Truthfully, I do not think that Martha’s preemptive sale of her stocks based of a tip from a friend is nearly as corrupt as Bernard Ebbers’ borrowing hundreds of millions of dollars in personal loans from the company. Ebbers was the CEO of WorldCom, and he was worth billions. WorldCom was the largest telecommunications company on the planet at the time. However, unlike Enron and some of the other major scandals of that time, WorldCom was committing a series of amateur accounting violations. But with a company as large as WorldCom the small violations quickly added up to very large figures. Basically they capitalized the line costs on the balance sheet instead of recording them as expenses on the income statement. This inflated their net income fooling investors into thinking the company was healthier than it was. Long distance line costs typically account for the largest expense for telecom companies. What’s worse is their accounting firm, Arthur Andersen, was just as corrupt as they were. Andersen was one of the biggest accounting firms at the time. They were supposed to be the unbiased third party who verified the books ensuring the companies were complying with the Generally Accepted Accounting Principles. Obviously, since it should have been apparent that WorldCom was writing their largest expense off into prepaid accounts in an attempt to avoid depreciation, it meant Arthur Andersen was guilty as well. And if signing off on WorldCom’s books wasn’t enough, their conviction of obstructing justice by destroying Enron documents would surely lead to the accounting giant being all but driven out of business.
While the Sarbanes-Oxley Act may require considerable resources from a company to ensure its compliance, it is still good practice for any company. This act only requires companies to certify that what they tell their investors is in fact true. This means that the companies with strong internal controls become stronger, and the companies that are found to have poor controls are forced to tighten up their accounting procedures. Transparency and affirmation that the numbers are accurately representing the standing of the company is just good practice and a good place to be for any company. 

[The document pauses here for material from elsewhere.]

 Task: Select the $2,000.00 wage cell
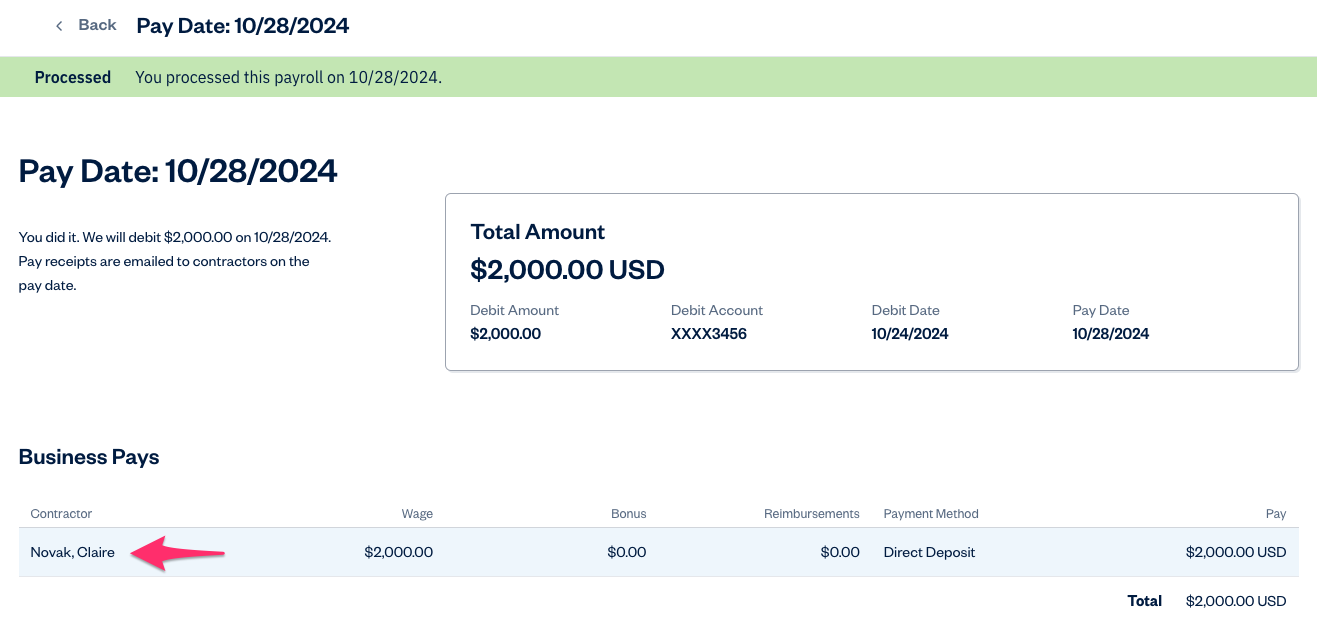coord(398,552)

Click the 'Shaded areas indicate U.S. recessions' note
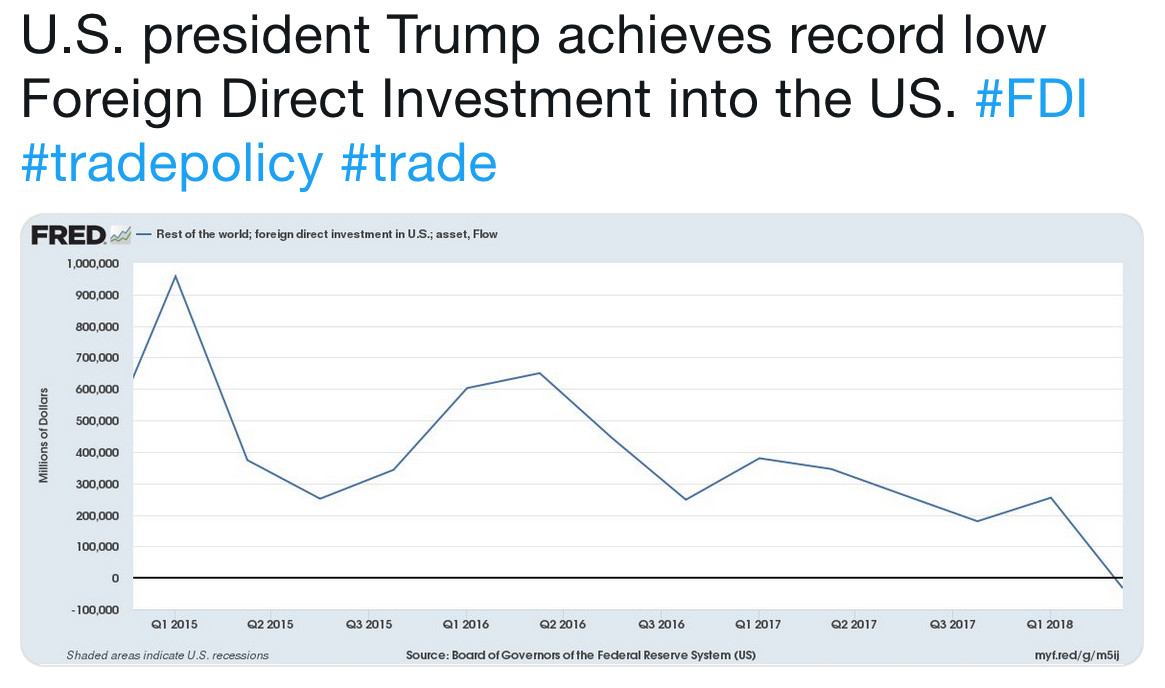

Griff, Miracel (2014, LuLu Press) Professional Accounting Essays and Assignments. Retrieved April 18, 2018——————————— Reply to DeWayne———–Good Day Class,
Sarbanes-Oxley, or SOX, is a federal law that is a comprehensive reform of business practices. The  2002 Sarbanes-Oxley Act aims particularly at public accounting firms that participate in audits of corporations and was passed in response to a number of corporate accounting scandals that occurred between 2000-2002. This act set new standards for public accounting firms, corporate management, and corporate boards of directors.
The Enron scandal was certainly enough to show the American public and its representatives in Congress that new compliance standards for public accounting and auditing were needed. Several years before the Enron bankruptcy, the government had deregulated the oil and gas industry to allow more competition, but this also made it easier to cheat. Enron, among other companies, took advantage of this deregulation. The various misdeeds and crimes committed by Enron were extensive and ongoing. In order to facilitate fraud of such magnitude internally; evidence suggests that internal controls were diminishing the material quality of all financial reports released by Enron in the year 2000. Due to the lack of external regulatory oversight Enron’s auditors and  Mr. Anderson understood the ease associated with being able to “cook the books” with from the inside little or no resistance. He was the sole auditor for the company and just by overlooking or altering financial statements Mr. Anderson was able to retain his power and status with the firm ensuring the generous payout of 50 million dollars.
In response to what was widely seen as collusion by Enron’s accountants, The Arthur Andersen firm, in Enron’s fraudulent behavior, SOX also changes the way corporate boards deal with their financial auditors. All companies, according to SOX, must provide a year-end, report about the internal controls they have in place and the effectiveness of those internal controls.